Question

The speed of a stream is 3 mph. A boat travels 4 miles upstream in the same time it takes to travel 10 miles downstream. What is the speed of the boat in still​ water?

Answer 1

this is a motion problem that usually involves `d=r*t` and this formula is interchangeable for whatever variable we seek.

Explanation:

When we do these type of problems it is very handy for us to create a small chart of our variables and what we have access to.

The slower boat is the one going upstream let us call it `S` for slower.

The faster boat is `F` for faster

we do not know the speed of the boat let us call that `r` for the unknown rate

`F` `10/(r+3)` because it is going downstream naturally the speed of the stream further accelerates our little boat.

`S` `4/(r-3)` because the boat is travelling against the stream the boat is slowed down.

we can equalize them to find the speed of the boat without the other factors bothering us now :)

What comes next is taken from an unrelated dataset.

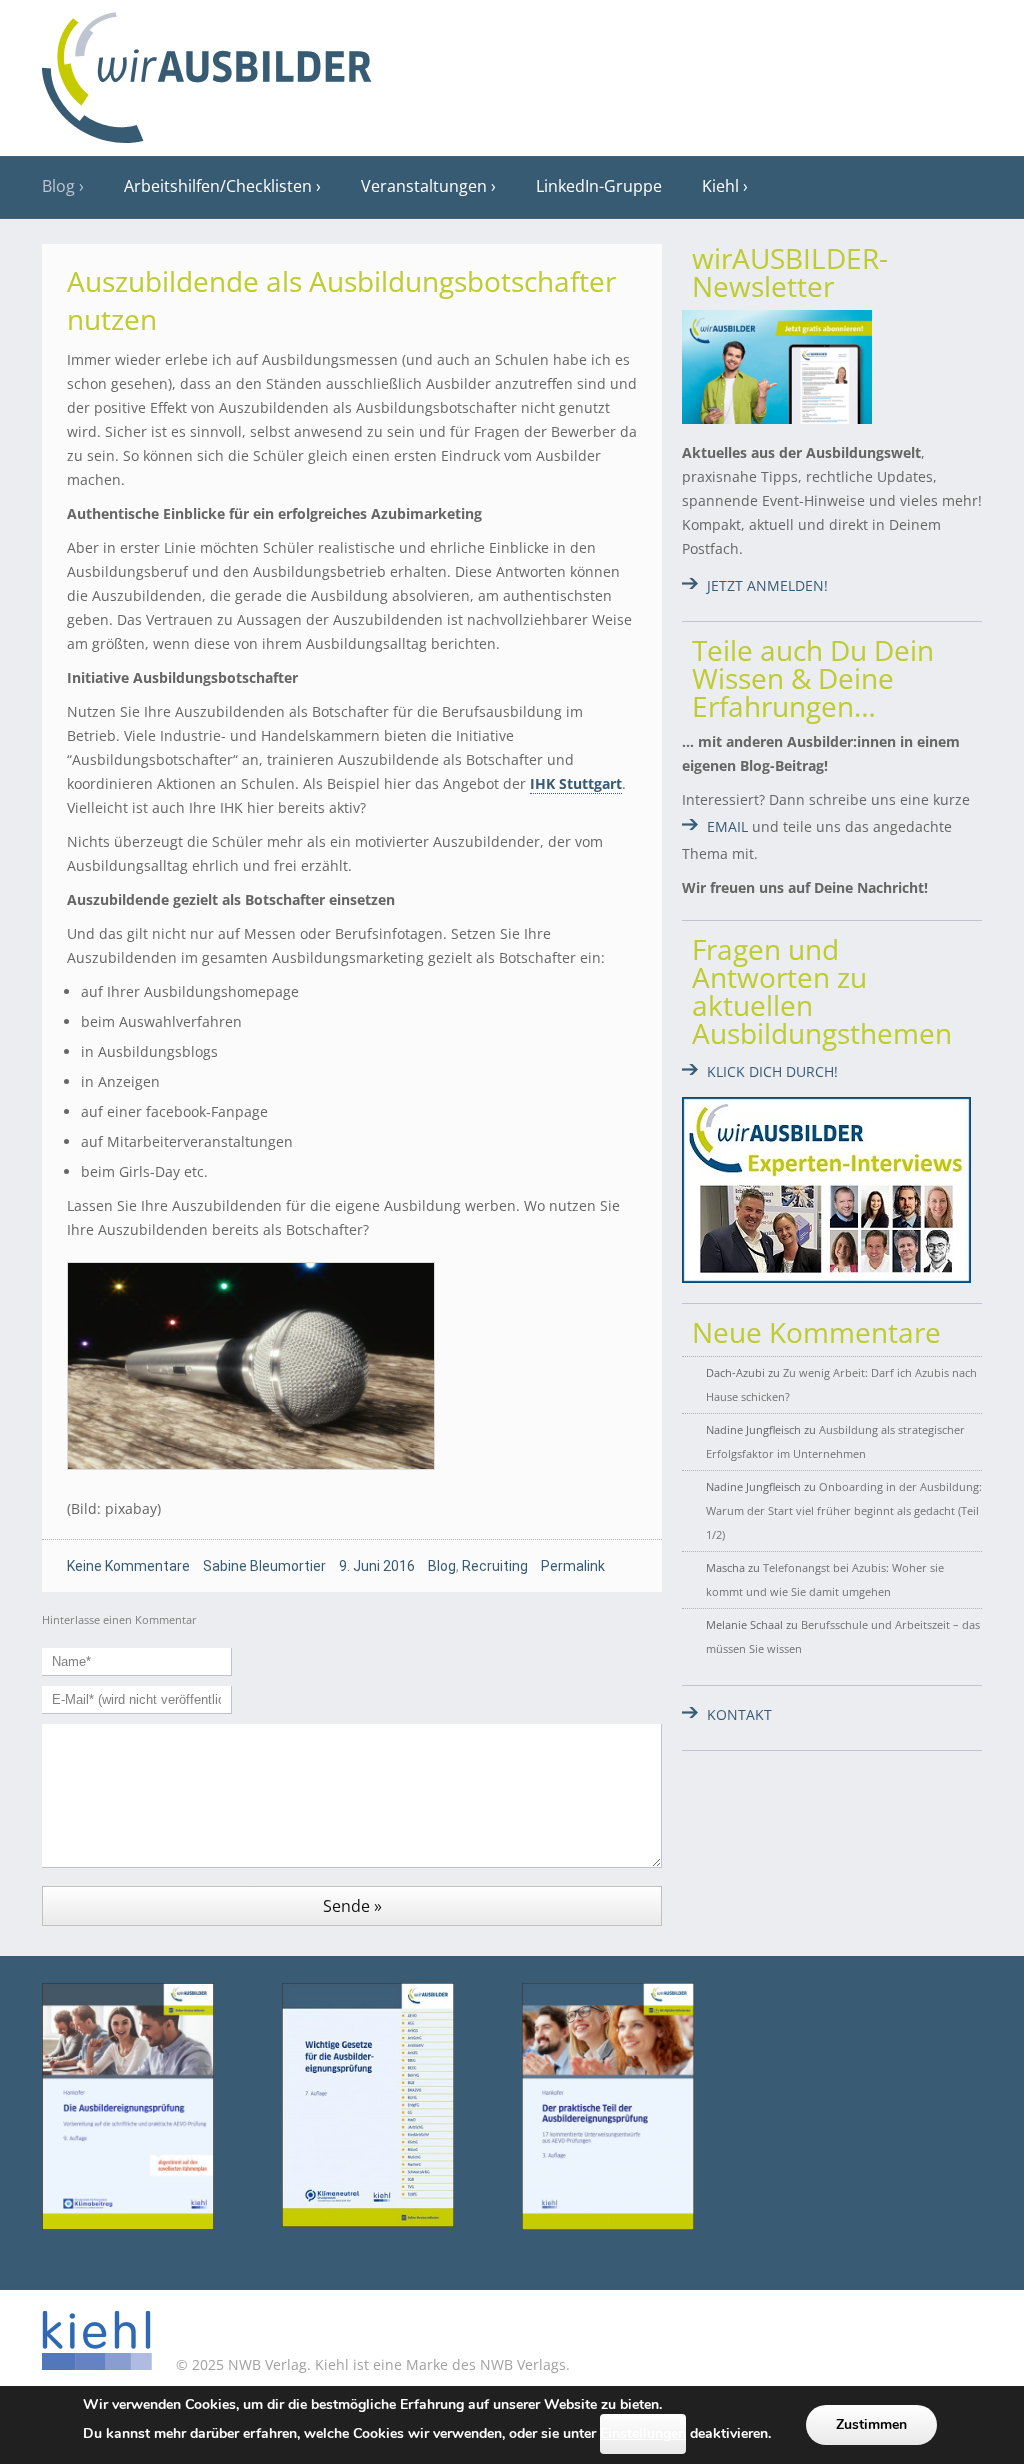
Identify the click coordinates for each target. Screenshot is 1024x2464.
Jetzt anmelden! (767, 585)
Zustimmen (871, 2424)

`10/(r+3) = 4/(r-3)` from here you can cross multiply

`10(r-3) = 4(r+3)`

now we distribute...

`10r-30 = 4r + 12`

move our variable to one side to isolate it further.

`10r -4r = 30 + 12`

`6r = 42`

we divide by a form of one to isolate the variable further (remember to apply to both sides)

`(6r)/6 = 42/6`

`r = 7` the boat in still water is 7 miles per hour